— PROMPT —
Search the records below for "avatar" and copy every line it turns up in.

— SUPPLIED ENTRIES —
◆ ◆ ◆ ◆ ◆

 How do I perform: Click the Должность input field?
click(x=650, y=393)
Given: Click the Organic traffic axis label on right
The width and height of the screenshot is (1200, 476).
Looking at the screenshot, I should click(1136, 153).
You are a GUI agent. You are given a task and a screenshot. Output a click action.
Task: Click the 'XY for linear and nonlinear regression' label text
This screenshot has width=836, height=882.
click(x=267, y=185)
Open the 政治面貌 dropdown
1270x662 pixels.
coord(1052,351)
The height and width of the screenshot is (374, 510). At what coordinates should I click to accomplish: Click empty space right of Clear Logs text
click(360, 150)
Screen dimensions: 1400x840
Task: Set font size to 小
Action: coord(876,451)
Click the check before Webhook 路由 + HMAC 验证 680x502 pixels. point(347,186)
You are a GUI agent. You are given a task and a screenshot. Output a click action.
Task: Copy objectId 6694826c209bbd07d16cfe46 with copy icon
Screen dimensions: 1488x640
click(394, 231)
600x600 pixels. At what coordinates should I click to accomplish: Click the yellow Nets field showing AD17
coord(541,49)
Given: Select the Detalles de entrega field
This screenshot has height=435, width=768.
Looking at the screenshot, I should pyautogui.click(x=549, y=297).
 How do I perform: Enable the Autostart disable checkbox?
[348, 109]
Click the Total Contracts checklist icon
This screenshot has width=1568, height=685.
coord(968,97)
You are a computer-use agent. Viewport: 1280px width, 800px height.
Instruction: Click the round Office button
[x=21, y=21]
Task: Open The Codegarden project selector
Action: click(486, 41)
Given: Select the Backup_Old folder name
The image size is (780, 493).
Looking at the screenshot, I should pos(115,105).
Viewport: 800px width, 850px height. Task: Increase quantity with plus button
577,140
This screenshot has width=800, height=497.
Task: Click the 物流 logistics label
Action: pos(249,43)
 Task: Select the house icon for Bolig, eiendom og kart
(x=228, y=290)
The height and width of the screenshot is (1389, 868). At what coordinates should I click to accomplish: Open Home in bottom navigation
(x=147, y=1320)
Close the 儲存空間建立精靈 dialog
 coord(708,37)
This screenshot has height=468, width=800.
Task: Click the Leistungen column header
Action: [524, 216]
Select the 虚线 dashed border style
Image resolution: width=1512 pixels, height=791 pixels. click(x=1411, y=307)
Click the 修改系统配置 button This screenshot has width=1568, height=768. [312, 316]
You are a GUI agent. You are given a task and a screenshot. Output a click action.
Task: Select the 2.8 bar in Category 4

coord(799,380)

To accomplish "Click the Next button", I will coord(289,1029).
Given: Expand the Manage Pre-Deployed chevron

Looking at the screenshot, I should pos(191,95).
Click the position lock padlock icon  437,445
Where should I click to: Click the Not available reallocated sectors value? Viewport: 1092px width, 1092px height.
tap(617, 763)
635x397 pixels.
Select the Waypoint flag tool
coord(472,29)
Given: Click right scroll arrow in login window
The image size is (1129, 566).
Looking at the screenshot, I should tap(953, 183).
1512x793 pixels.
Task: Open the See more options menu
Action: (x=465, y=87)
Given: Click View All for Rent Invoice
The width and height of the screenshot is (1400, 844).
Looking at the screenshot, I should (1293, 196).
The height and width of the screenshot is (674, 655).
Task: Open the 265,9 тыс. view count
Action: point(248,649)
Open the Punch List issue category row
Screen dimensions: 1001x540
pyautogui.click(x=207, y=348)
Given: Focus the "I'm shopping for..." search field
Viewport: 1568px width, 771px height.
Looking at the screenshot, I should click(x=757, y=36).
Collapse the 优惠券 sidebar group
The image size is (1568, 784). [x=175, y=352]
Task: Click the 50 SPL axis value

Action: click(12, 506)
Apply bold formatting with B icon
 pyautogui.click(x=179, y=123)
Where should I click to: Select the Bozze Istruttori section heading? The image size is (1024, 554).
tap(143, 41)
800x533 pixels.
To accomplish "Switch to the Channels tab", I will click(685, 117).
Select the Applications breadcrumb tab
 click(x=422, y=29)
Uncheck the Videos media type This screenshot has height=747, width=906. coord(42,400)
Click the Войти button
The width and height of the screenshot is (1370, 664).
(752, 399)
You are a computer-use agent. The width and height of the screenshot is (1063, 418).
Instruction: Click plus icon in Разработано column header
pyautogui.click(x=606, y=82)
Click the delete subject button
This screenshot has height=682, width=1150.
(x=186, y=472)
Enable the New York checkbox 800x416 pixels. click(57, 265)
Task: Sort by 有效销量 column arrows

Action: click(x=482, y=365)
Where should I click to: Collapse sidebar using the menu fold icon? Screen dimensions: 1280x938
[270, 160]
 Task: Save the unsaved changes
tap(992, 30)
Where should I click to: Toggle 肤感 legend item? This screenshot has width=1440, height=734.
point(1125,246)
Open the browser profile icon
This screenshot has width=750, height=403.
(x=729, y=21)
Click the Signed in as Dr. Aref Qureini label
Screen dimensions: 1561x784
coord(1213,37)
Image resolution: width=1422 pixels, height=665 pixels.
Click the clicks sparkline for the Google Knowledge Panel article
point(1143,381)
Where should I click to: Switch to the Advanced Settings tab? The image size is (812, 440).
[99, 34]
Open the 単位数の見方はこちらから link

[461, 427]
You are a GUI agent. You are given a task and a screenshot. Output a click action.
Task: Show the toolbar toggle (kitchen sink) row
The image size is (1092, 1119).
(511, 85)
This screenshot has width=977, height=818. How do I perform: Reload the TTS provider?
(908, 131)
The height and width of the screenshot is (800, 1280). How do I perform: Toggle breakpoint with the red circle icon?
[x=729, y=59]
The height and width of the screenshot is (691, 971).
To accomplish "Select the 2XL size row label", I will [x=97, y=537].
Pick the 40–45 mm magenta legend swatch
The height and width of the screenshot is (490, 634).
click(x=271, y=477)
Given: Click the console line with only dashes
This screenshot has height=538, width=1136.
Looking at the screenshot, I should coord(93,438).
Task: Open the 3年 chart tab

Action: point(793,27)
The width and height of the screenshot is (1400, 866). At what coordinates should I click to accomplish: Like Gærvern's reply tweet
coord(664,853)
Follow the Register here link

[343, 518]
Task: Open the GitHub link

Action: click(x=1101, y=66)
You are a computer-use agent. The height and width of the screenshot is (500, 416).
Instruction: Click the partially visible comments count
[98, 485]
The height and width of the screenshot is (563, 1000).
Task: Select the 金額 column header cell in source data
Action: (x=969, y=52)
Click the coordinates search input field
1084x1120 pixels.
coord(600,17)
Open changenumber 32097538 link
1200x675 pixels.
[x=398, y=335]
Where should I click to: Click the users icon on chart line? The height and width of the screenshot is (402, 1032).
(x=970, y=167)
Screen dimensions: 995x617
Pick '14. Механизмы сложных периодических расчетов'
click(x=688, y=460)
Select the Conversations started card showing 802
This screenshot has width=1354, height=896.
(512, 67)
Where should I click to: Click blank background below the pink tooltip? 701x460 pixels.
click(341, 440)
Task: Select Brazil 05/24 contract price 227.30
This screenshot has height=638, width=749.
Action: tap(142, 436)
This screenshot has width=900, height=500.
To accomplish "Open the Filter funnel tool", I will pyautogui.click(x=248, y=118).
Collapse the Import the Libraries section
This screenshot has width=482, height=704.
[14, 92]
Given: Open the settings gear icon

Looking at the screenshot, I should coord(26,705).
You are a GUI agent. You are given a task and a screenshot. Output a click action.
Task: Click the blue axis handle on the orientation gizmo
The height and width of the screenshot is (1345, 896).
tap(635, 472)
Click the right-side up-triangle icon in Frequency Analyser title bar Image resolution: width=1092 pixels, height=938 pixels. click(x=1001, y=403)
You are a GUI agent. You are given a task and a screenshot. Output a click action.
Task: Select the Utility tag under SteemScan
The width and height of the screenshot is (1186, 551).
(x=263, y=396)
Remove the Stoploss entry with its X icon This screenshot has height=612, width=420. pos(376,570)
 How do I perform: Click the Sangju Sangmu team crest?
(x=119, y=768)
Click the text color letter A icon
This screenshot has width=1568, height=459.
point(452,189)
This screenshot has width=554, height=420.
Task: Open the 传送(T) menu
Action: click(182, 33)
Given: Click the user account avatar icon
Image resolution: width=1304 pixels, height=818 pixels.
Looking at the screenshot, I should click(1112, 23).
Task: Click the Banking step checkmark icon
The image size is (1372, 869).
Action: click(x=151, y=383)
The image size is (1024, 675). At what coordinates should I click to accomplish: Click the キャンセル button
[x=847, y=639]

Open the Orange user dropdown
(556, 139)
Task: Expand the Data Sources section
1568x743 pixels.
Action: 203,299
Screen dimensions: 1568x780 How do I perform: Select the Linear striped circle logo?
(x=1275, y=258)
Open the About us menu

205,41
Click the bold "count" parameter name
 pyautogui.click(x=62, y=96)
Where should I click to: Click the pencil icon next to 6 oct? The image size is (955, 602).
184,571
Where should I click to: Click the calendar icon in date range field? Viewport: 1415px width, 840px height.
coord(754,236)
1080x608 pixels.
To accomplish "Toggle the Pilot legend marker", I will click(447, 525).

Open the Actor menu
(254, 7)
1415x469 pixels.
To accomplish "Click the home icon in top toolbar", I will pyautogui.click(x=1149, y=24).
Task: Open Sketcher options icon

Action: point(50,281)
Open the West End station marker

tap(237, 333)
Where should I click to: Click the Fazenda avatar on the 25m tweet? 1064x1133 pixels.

◆ ◆ ◆ ◆ ◆

— TASK OUTPUT —
Given: Click the user account avatar icon
Where should I click to: Click the Fazenda avatar on the 25m tweet? 1064x1133 pixels.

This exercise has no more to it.